Texto >>
Noche en Las Vegas (III)

De Rudy la Scala, Margot cambió para Cristian Castro. L no aparecía. Compré una cerveza, bajé a la pista, me coloqué en un rincón, con el pie apoyado en la pared, y tímidamente me puse a mover los hombros. Los travestis no doblan bien. Le entran a la letra con una milésima de retardo. Digamos que si la canción dice: “porque este amor es azul”, y estamos en la palabra amor, los travestis se traban en la eme, como si quisieran alargarla, paladearla un instante, desplegar sus lentejuelas, derrochar sus pasiones, verter lágrima y rímel en una leve y arbitraria suspensión del tiempo, y al carajo los intérpretes originales. Los travestis terminan doblando como les da la gana. Cantar es un pretexto. Lo que quieren es un poco de luces encima y remedar ilusiones –prohibidas ilusiones- de la niñez. Mucho exorcismo y poco arte.

Tareas >>
**1)** Enumera todos los verbos conjugados en primera persona del singular que aparecen en el texto.
**2)** Responde estas preguntas a partir del texto:
(a) ¿Por qué cantante cambió Margot después de Rudy la Scala?
(b) Según el texto, ¿en qué letra de la palabra "amor" se traban los travestis al doblar?
(c) ¿Qué bebida se compra antes de bajar a la pista?
El material no hace falta para resolver estas tareas.

Extracto del material >>
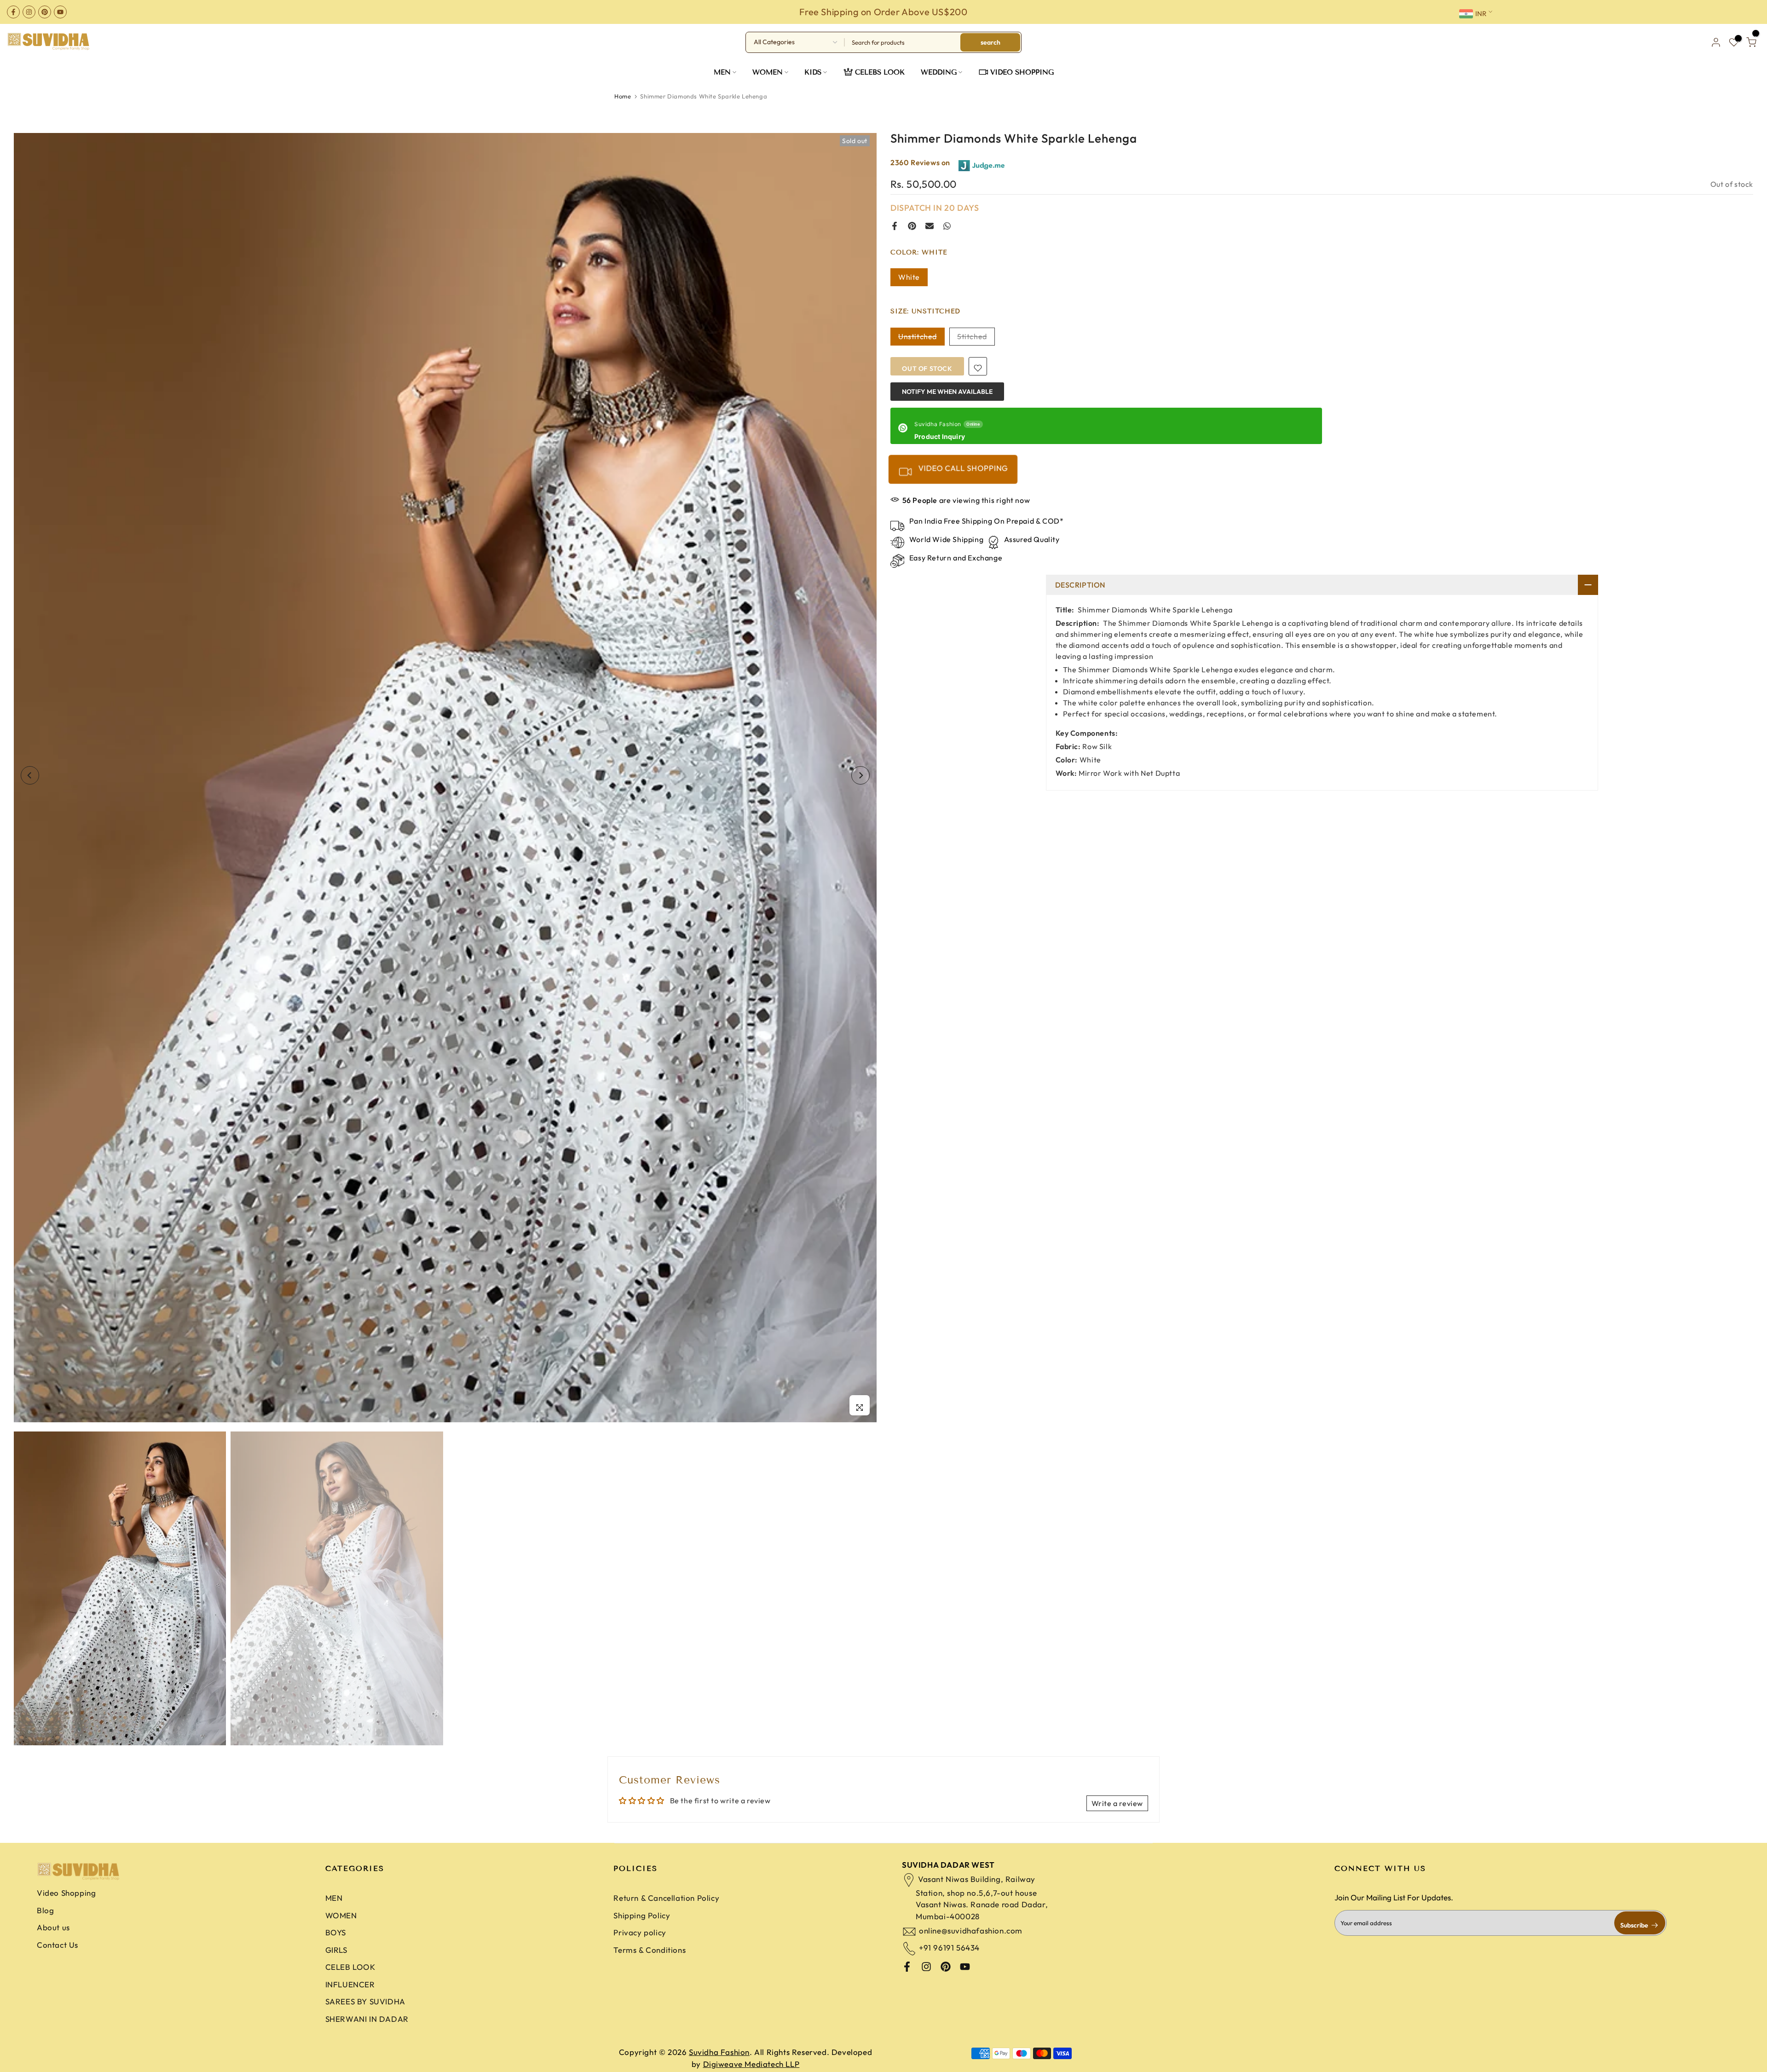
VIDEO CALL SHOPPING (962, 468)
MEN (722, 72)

Soluciones >>
**1)** Compré, bajé, me coloqué, me puse.

**2)**
(a) Por Cristian Castro.
(b) En la eme.
(c) Una cerveza.